What you will do:
A. Answer these questions using the skival documentation.
(i) What is the default value of the --format flag?
(ii) Which four things does skival validate report about the suite structure?
(iii) What does skival compare take as its two inputs?
B. Rewrite the part of the skival documentation between "skival compare" and "skills or prompts.", inclusive, with "result directories" replaced by "output folders".

FlagDefaultDescription
--format <type>markdownOutput format: markdown, json, or html

Example

bash
skival report ./results --format json

skival validate

Parse and validate a suite file without executing it. Reports the suite structure including version, description, eval count, and treatment configuration.

bash
skival validate <suite.yaml>

Example

bash
skival validate suite.yaml

Output:

Suite is valid
  Version:     1
  Description: My eval suite
  Evals:       3
  ...

skival compare

Compare two result directories and produce a diff report showing how treatments changed between runs. Useful for seeing what improved, regressed, or stayed the same after tweaking skills or prompts.

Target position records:
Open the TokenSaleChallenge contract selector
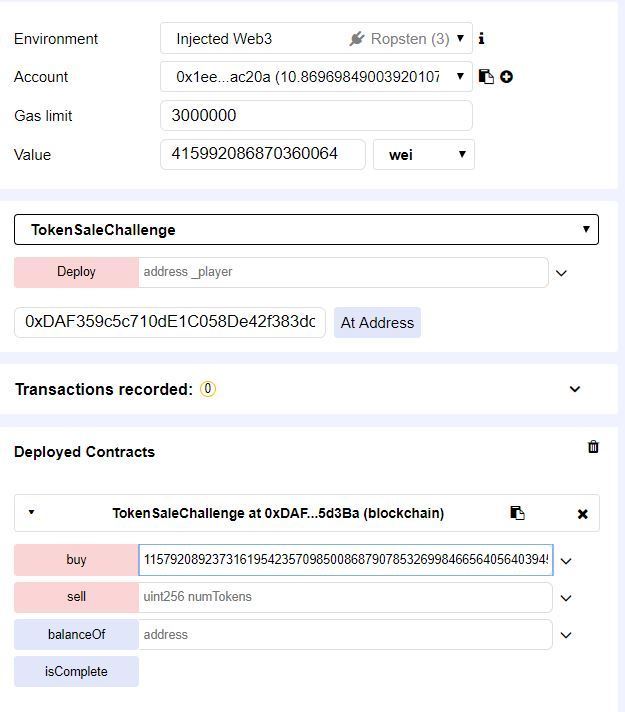Screen dimensions: 625x712 [306, 230]
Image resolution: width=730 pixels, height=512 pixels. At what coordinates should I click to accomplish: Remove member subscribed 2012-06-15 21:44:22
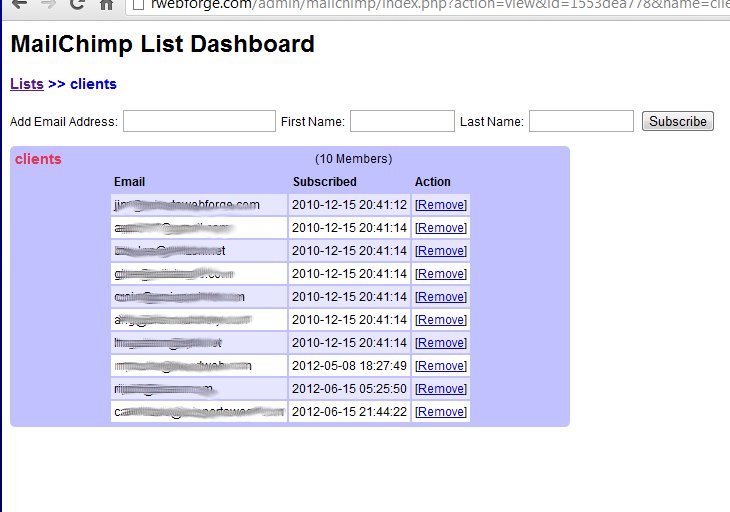click(x=440, y=412)
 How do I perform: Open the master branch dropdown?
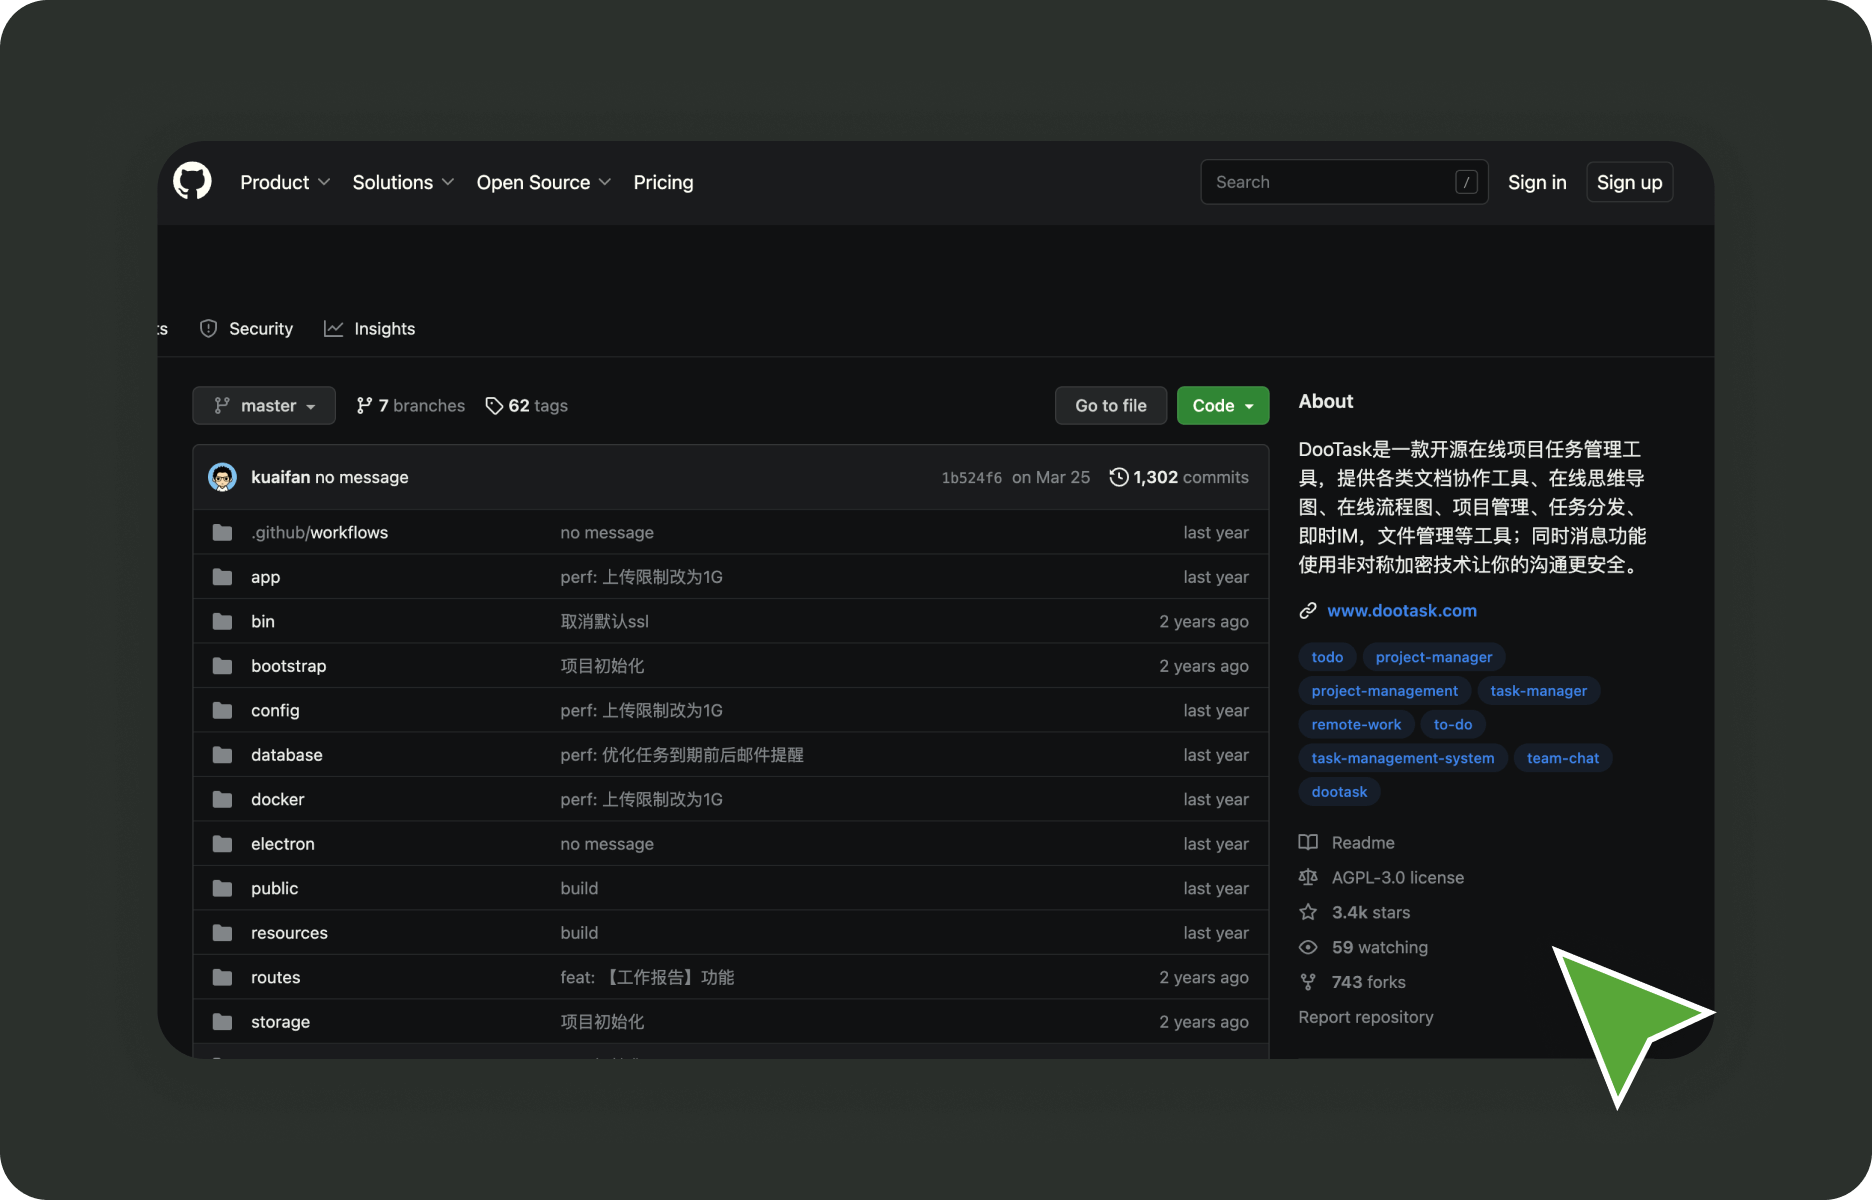(264, 405)
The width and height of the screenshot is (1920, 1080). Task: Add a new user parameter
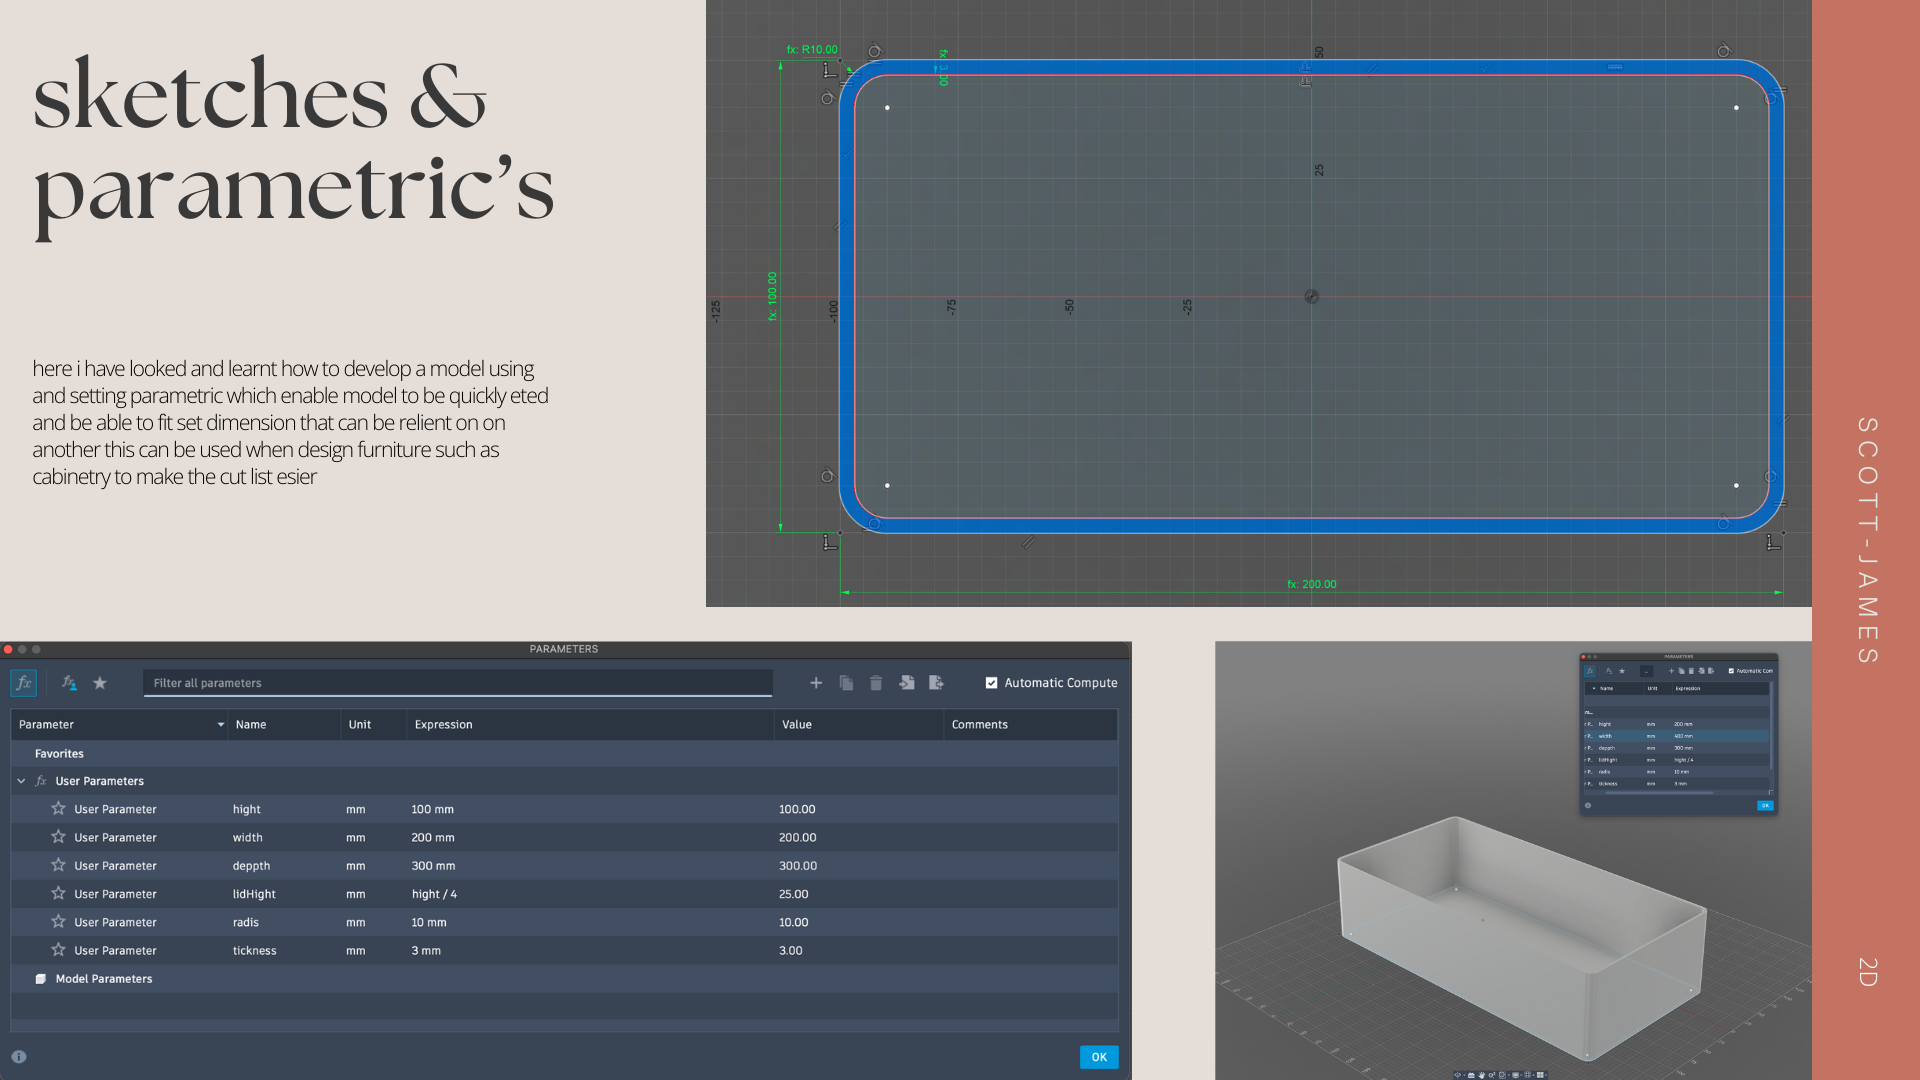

Expected outputs:
A.
(i) markdown
(ii) Version, description, eval count, and treatment configuration
(iii) Two result directories

B.
skival compare

Compare two output folders and produce a diff report showing how treatments changed between runs. Useful for seeing what improved, regressed, or stayed the same after tweaking skills or prompts.